阪大がデータサイエンス教育で習得させる「9つのドラゴンボール」
基礎―応用、段階的に獲得
数理・データサイエンス教育強化コンソーシアムの中国・四国ブロックへデータサイエンス(DS)教育の普及を図る拠点校は大阪大学が務める。2015年10月に豊中キャンパス(大阪府豊中市)に設立した「数理・データ科学教育研究センター(MMDS)」が中核。学部の枠組みにとらわれない文理融合の横断的な教育プログラムを展開する。鈴木貴特任教授は「DS教育には学生や地域、産業界の声が支えになっている」という。
阪大では教養教育科目の一環として、全学部の学生に教育プログラムを提供している。学部によって教育方針が違うため全学生の必修科目とはなっていないものの、学部生から大学院生まで大半の学生が受講している。
数理と情報、データについて基礎から応用まで段階を追って学べる。一連のプログラムで身に付く、課題解決に欠かせない「計画」や「分析」などの要素を、鈴木特任教授は漫画のアイテムになぞらえ「九つのドラゴンボール」と称する。9要素がバランスよく得られるよう工夫した授業の組み合わせを提供している。
MMDSは産学連携のDS教育として「データ関連人材育成プログラムD―DRIVE」にも取り組んでいる。博士課程の在籍者や修了者が対象で、企業の提供する課題に取り組む勉強会やインターンシップ(就業体験)など実践的な内容。D―DRIVEを全国展開した経験をコンソーシアムの活動に反映し、会議やイベントでの情報発信や助言を行っている。
学部を問わずDS教育を提供するのは一筋縄ではいかない。鈴木特任教授は数学をポイントに挙げる。学部によって高校時代の数学の知識はマチマチで苦手意識を持つ学生もいる。関心を持たせるため「数学と他の教科とのつながりを示すことも重要だ」という。

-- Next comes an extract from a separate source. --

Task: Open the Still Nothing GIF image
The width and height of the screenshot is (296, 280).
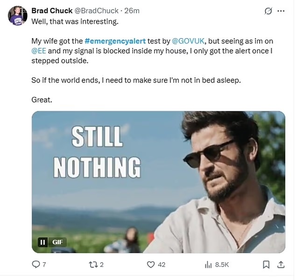Action: tap(158, 182)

DS教育を広める体制も工夫が必要だ。鈴木特任教授は「1番の問題は各大学で誰が中心となってやっていくか」だと指摘する。専門のセンターを設置しても、配属できる正規の教職員は1、2人であることが多く、大学全体での支えが問われる。「各大学のセンターの連携が必要。協力して社会的使命を果たせるよう意欲のある大学が増えてほしい」と呼びかける。